# Synthroid- how quickly can you notice a difference?



## Jaimee (Aug 18, 2010)

I was just curious... How quickly do you typically notice a difference in how you feel with a med increase? I had my surgery Nov 4, started on Synthroid 112mcg the day after and started taking Synthroid 137mcg yesterday. I don't know if I'm mental or what, but it seems that I may feel just a slight bit peppier today...


----------



## tina (Sep 17, 2010)

I hope you are right! I just had an increase from 100mcg to 150mcg. surgery was on the 23rd of November and I didn't get to start Synthroid until the 1st of December. I feel like I am forcing myself to function most days! I am now on my 2nd day of the higher dose and feel no different. I think everyone's body is different. What time of day do you take yours?


----------



## Jaimee (Aug 18, 2010)

I take mine first thing in the morning. I definitely sympathize with you there! I have felt like if something doesn't happen soon, the effort it takes to get out of bed for the short window of time I feel human will no longer be worth it!
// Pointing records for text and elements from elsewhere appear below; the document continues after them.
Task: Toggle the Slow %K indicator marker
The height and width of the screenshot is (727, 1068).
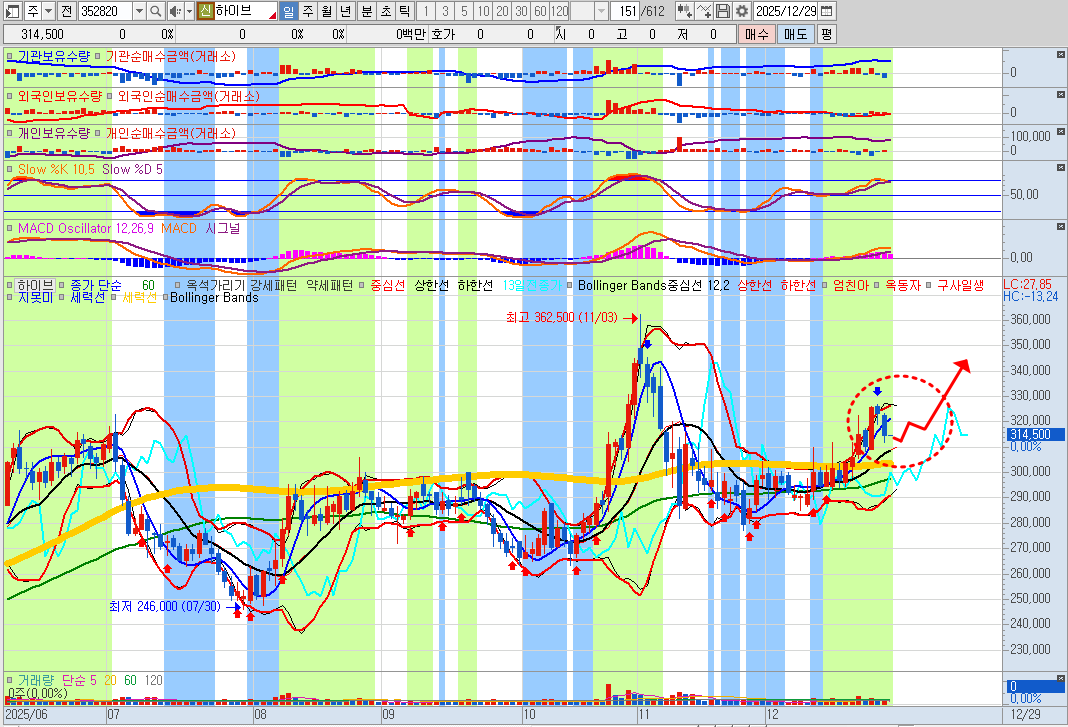Action: click(x=10, y=170)
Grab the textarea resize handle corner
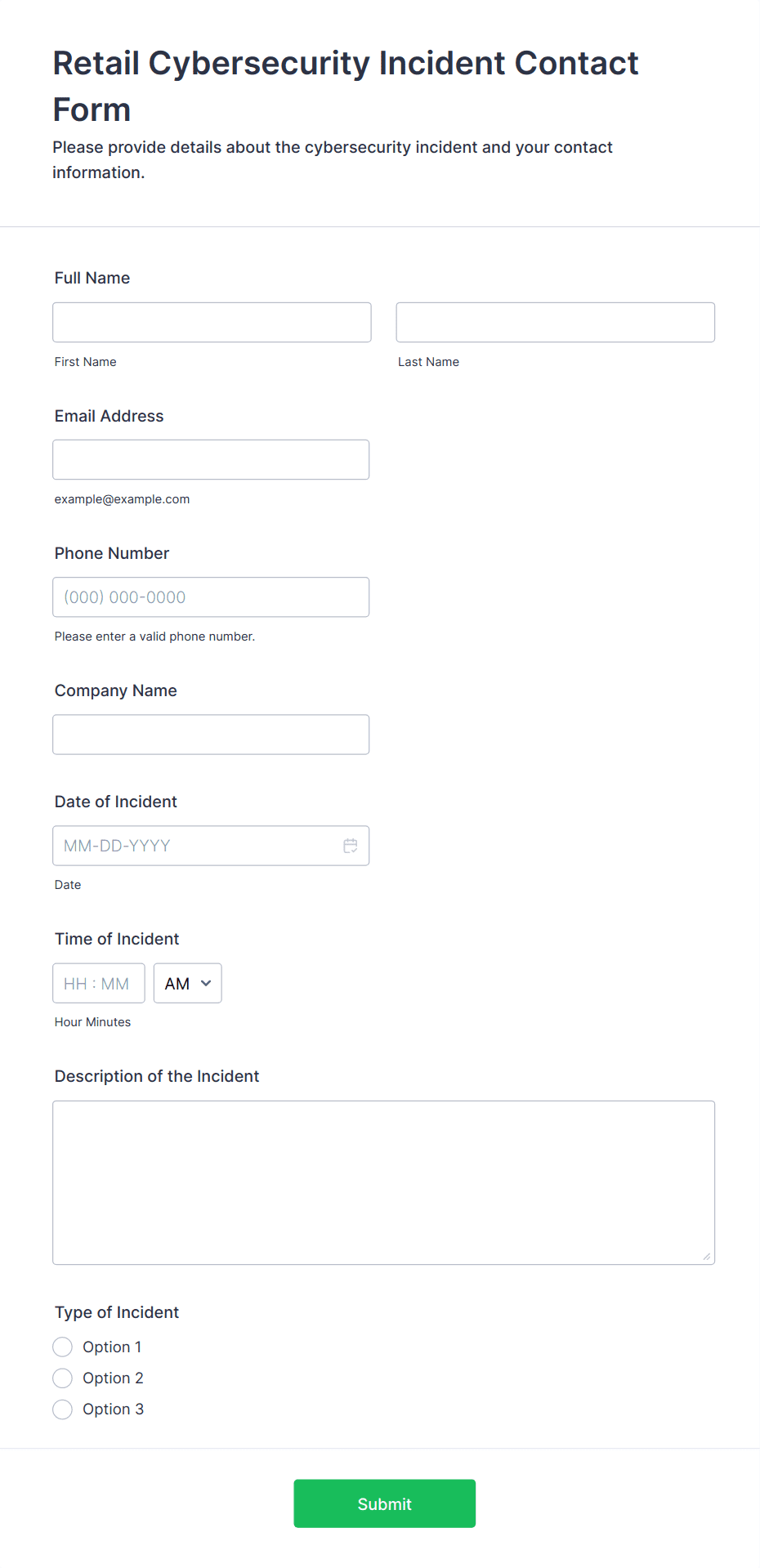This screenshot has height=1568, width=760. [707, 1257]
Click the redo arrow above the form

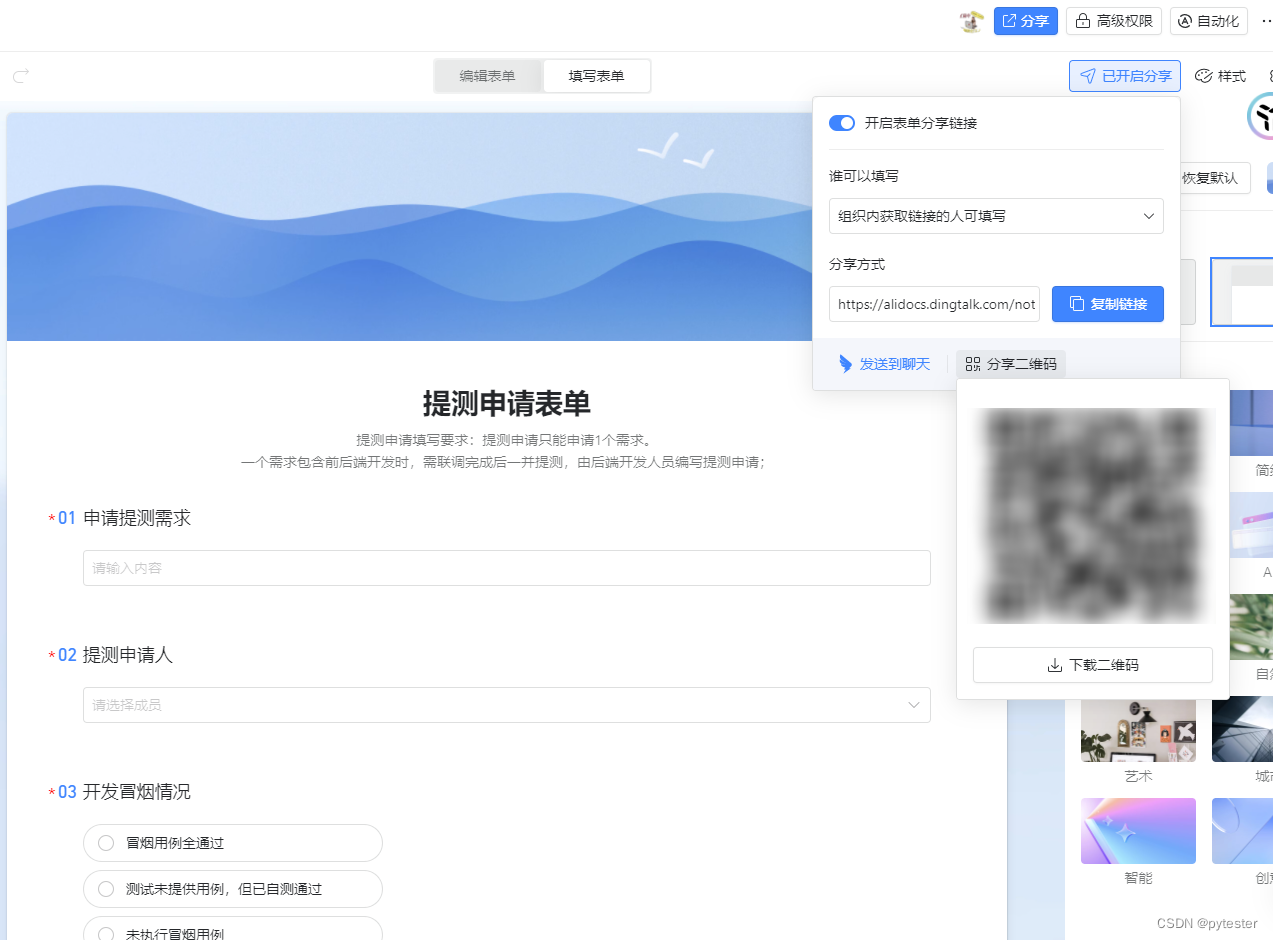(21, 75)
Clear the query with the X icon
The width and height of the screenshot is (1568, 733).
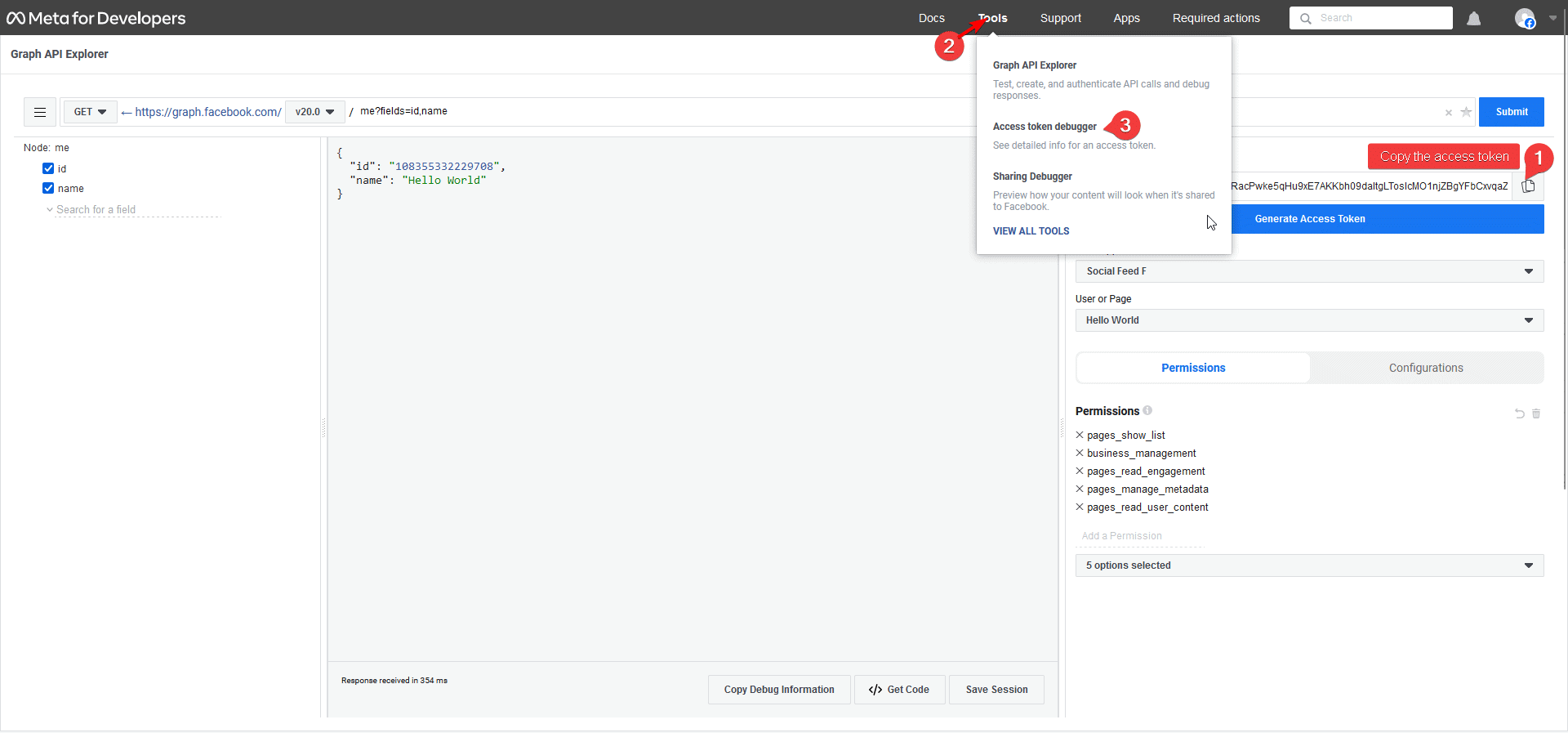1448,113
Here's hoping both of us feel significantly perkier very soon


----------



## prettynikki5 (Dec 9, 2009)

Jaimee said:


> I was just curious... How quickly do you typically notice a difference in how you feel with a med increase? I had my surgery Nov 4, started on Synthroid 112mcg the day after and started taking Synthroid 137mcg yesterday. I don't know if I'm mental or what, but it seems that I may feel just a slight bit peppier today...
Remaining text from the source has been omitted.